**What you have to do:** An exact reproduction of all the entries is what the answer must contain.
--- Study material ---
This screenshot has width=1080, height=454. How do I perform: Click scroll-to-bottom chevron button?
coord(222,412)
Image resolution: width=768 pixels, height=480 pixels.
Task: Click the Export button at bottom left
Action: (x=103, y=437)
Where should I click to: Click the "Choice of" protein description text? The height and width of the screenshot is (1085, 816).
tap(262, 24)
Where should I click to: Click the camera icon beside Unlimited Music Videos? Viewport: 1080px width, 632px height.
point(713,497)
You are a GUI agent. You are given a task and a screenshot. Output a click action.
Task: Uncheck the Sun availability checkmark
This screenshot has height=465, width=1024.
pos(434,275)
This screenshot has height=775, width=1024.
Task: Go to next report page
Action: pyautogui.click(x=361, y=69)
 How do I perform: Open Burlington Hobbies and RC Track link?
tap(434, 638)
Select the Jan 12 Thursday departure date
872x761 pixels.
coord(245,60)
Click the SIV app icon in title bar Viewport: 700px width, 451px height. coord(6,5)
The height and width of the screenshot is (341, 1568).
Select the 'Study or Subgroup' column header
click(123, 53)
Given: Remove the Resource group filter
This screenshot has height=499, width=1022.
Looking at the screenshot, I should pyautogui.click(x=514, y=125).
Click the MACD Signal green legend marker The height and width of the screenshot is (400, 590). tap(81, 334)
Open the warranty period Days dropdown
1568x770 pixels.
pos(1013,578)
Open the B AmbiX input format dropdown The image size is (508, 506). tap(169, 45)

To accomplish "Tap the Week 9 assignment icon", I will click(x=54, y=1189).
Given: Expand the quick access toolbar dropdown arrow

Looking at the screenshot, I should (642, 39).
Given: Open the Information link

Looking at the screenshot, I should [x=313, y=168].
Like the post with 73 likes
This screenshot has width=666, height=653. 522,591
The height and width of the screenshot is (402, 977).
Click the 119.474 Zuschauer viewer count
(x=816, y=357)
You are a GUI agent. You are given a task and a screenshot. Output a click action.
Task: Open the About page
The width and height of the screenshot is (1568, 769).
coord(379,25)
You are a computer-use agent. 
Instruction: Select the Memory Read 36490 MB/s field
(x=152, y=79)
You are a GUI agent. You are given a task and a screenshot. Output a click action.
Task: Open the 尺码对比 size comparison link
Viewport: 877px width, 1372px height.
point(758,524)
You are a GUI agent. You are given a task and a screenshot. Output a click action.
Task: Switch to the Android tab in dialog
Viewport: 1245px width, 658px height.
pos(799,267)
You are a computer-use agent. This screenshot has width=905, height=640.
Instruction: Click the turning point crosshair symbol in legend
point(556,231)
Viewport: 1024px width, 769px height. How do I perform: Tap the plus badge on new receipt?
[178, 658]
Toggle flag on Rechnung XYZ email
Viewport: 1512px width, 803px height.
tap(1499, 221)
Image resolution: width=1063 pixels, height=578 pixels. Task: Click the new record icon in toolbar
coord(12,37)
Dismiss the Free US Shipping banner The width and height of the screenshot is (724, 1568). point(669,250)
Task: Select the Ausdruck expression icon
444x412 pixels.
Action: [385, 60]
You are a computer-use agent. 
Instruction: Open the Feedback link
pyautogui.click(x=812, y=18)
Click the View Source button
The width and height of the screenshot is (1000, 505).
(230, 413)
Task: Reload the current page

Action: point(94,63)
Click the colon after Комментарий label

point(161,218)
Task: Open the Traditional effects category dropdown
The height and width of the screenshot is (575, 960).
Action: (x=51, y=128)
---
**Response below:**
This screenshot has width=1080, height=454. How do I perform: Click scroll-to-bottom chevron button?
coord(222,412)
Image resolution: width=768 pixels, height=480 pixels.
Task: Click the Export button at bottom left
Action: (x=103, y=437)
Where should I click to: Click the "Choice of" protein description text? The height and width of the screenshot is (1085, 816).
tap(262, 24)
Where should I click to: Click the camera icon beside Unlimited Music Videos? Viewport: 1080px width, 632px height.
point(713,497)
You are a GUI agent. You are given a task and a screenshot. Output a click action.
Task: Uncheck the Sun availability checkmark
This screenshot has height=465, width=1024.
pos(434,275)
This screenshot has height=775, width=1024.
Task: Go to next report page
Action: pyautogui.click(x=361, y=69)
 How do I perform: Open Burlington Hobbies and RC Track link?
tap(434, 638)
Select the Jan 12 Thursday departure date
872x761 pixels.
coord(245,60)
Click the SIV app icon in title bar Viewport: 700px width, 451px height. coord(6,5)
The height and width of the screenshot is (341, 1568).
Select the 'Study or Subgroup' column header
click(123, 53)
Given: Remove the Resource group filter
This screenshot has height=499, width=1022.
Looking at the screenshot, I should pyautogui.click(x=514, y=125).
Click the MACD Signal green legend marker The height and width of the screenshot is (400, 590). tap(81, 334)
Open the warranty period Days dropdown
1568x770 pixels.
pos(1013,578)
Open the B AmbiX input format dropdown The image size is (508, 506). tap(169, 45)

To accomplish "Tap the Week 9 assignment icon", I will click(x=54, y=1189).
Given: Expand the quick access toolbar dropdown arrow

Looking at the screenshot, I should (642, 39).
Given: Open the Information link

Looking at the screenshot, I should [x=313, y=168].
Like the post with 73 likes
This screenshot has width=666, height=653. 522,591
The height and width of the screenshot is (402, 977).
Click the 119.474 Zuschauer viewer count
(x=816, y=357)
You are a GUI agent. You are given a task and a screenshot. Output a click action.
Task: Open the About page
The width and height of the screenshot is (1568, 769).
coord(379,25)
You are a computer-use agent. 
Instruction: Select the Memory Read 36490 MB/s field
(x=152, y=79)
You are a GUI agent. You are given a task and a screenshot. Output a click action.
Task: Open the 尺码对比 size comparison link
Viewport: 877px width, 1372px height.
point(758,524)
You are a GUI agent. You are given a task and a screenshot. Output a click action.
Task: Switch to the Android tab in dialog
Viewport: 1245px width, 658px height.
pos(799,267)
You are a computer-use agent. This screenshot has width=905, height=640.
Instruction: Click the turning point crosshair symbol in legend
point(556,231)
Viewport: 1024px width, 769px height. How do I perform: Tap the plus badge on new receipt?
[178, 658]
Toggle flag on Rechnung XYZ email
Viewport: 1512px width, 803px height.
tap(1499, 221)
Image resolution: width=1063 pixels, height=578 pixels. Task: Click the new record icon in toolbar
coord(12,37)
Dismiss the Free US Shipping banner The width and height of the screenshot is (724, 1568). point(669,250)
Task: Select the Ausdruck expression icon
444x412 pixels.
Action: [385, 60]
You are a computer-use agent. 
Instruction: Open the Feedback link
pyautogui.click(x=812, y=18)
Click the View Source button
The width and height of the screenshot is (1000, 505).
(230, 413)
Task: Reload the current page

Action: point(94,63)
Click the colon after Комментарий label

point(161,218)
Task: Open the Traditional effects category dropdown
The height and width of the screenshot is (575, 960).
Action: (x=51, y=128)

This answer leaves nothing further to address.